• **Text provided**:
=-=-=

The first video shows where I usually ride, on a parallel route one block away that is usually filled with fellow cyclists. Many days, I count more bikes than cars, which is rather novel in my city.

So what gives? There’s much to talk about in this scenario (here, I’ll get you started: Shared bus-bike lanes suck, bike lanes that exist only during rush hour suck, people who illegally park their cars in shared bus-bike lanes suck), but the thing that always jumps into my mind is this: If you want to build well-used bike lanes, listen to cyclists. And listening doesn’t always mean talking — paying attention to the way actual people on bikes behave can go a long way to building well-used bike infrastructure.

The shared bus-bike lane was installed on this stretch of road several years ago, to the consternation of nearly everybody who uses the road. Users worried the parking lanes that transformed into shared bus-bike lanes during rush hour would be dangerous and confusing to bus drivers, motorists and cyclists. Since then, there hasn’t been much to those worries, mostly because so few cyclists use it. Cyclists are voting with their feet (well, their wheels) and choosing the nice quiet residential road one block away.

Urban planners often talk about “desire lines,” which is a fancy way of paying attention to where people want to move, rather than where we expect them to. Rather than build a crosswalk where it’s convenient for car traffic, for example, it’s better to watch where people are jaywalking and build a crosswalk there.

With cycling, it can be tricky to assess desire lines before infrastructure is built because so few will brave sections of a city perceived to be dangerous, but there are situations that it makes more sense to accommodate cyclists where they are, rather than where city planners want them to be.

This can be done is ways simple to complex. Surveys can work. So can watching for the tracks of bike in a fresh snowfall. You can also use technology. In my city, planners look at data from fitness-tracking app Strava to see the routes of users, albeit a limited cross-section of users (despite the above example, Calgary does a decent job watching cyclist behaviour). Some cities have developed tracking apps used to collect data from the travels of volunteer users. All of these methods offer insight into the ways cyclists move through cities in the real world.

This isn’t an argument in favour of moving bike lanes off of busy roads. An important part of the success of that residential road — perhaps the most important part — is that it has top-notch connections to a network of separated bike path that brings commuters right downtown.

Rather, this is an argument in favour of cyclist-centric planning, where bike routes are designed for use in the real world, not in ways we might imagine them being used.

=-=-=

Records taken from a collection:
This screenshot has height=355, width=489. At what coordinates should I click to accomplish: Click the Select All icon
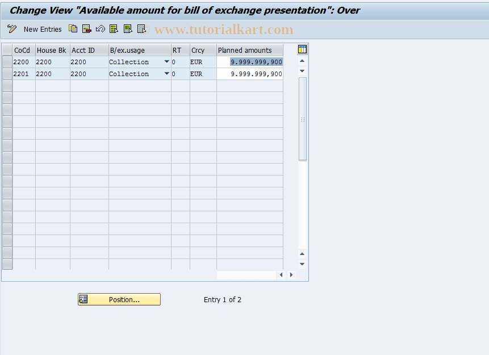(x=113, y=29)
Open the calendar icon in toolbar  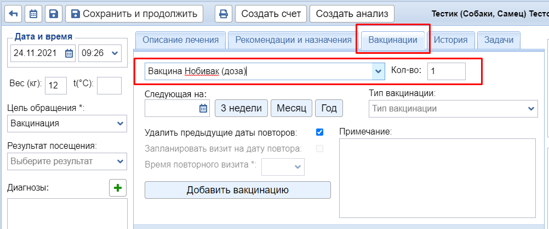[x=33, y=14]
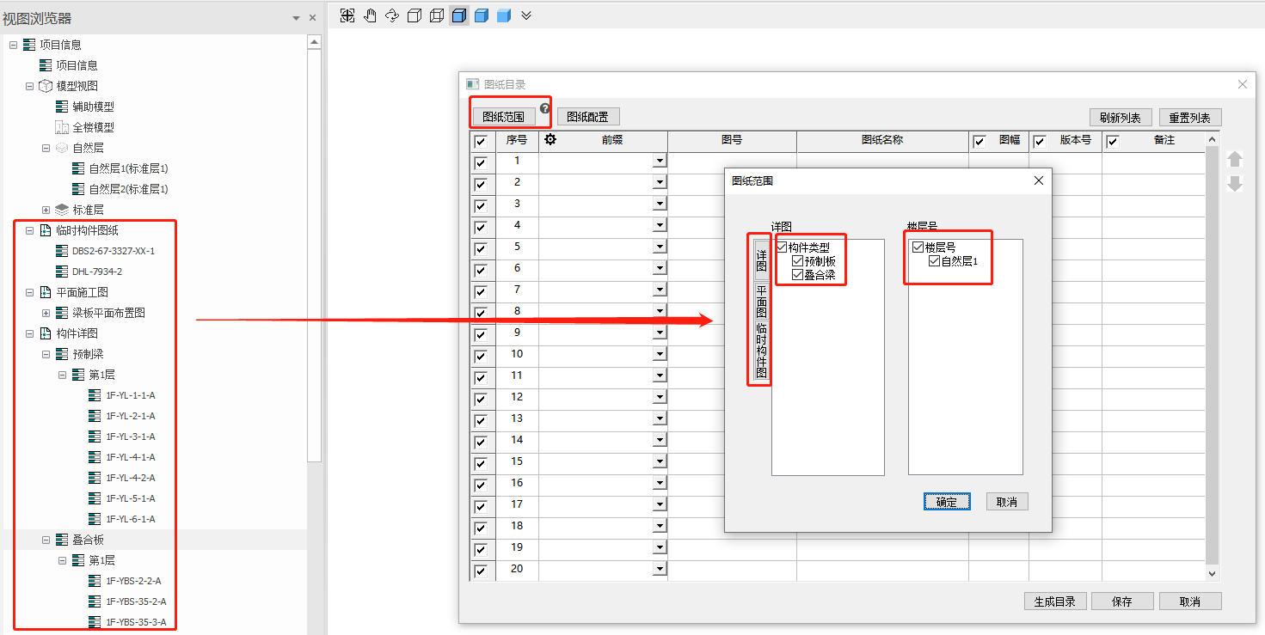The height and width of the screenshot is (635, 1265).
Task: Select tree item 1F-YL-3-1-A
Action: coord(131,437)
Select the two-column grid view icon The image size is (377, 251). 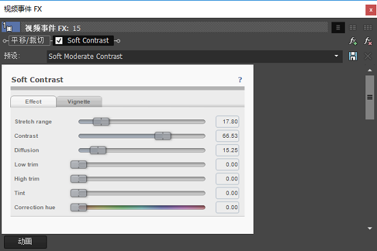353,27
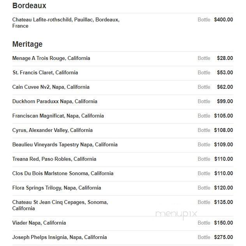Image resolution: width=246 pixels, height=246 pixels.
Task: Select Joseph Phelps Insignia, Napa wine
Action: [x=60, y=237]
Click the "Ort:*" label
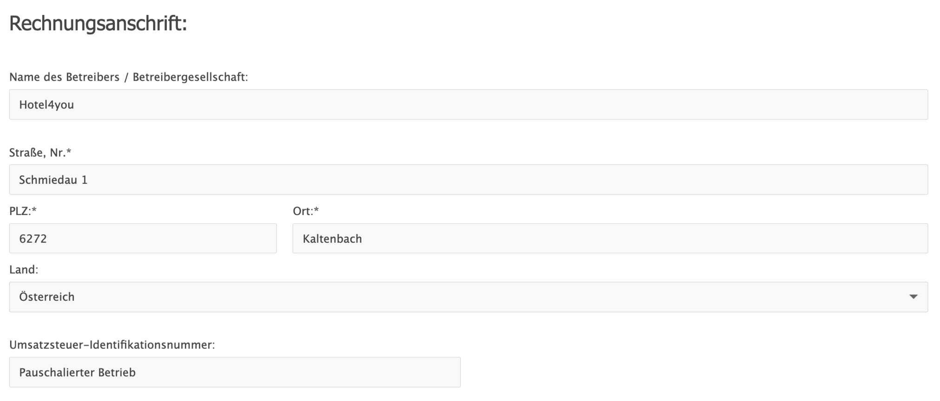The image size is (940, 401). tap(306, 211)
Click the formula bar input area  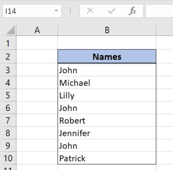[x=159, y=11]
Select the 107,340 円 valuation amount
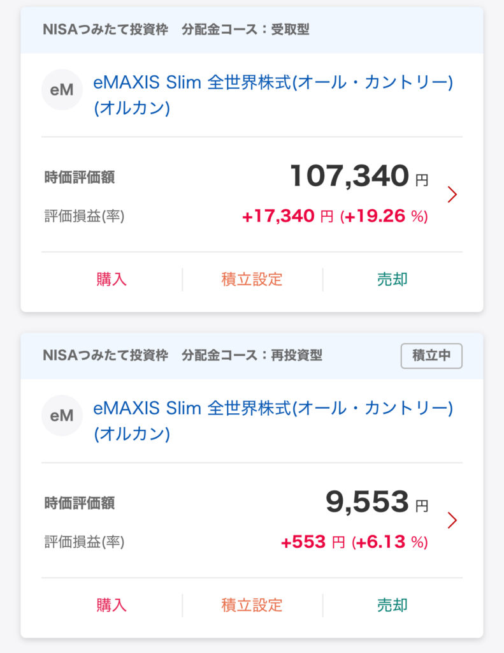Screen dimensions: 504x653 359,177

=-=-=

• **Problem to work on**:
In the piece on bike lanes, which fitness-tracking app's data do planners in the writer's city use to see users' routes? You can complete the task without the records.

• **Exercise result**:
Strava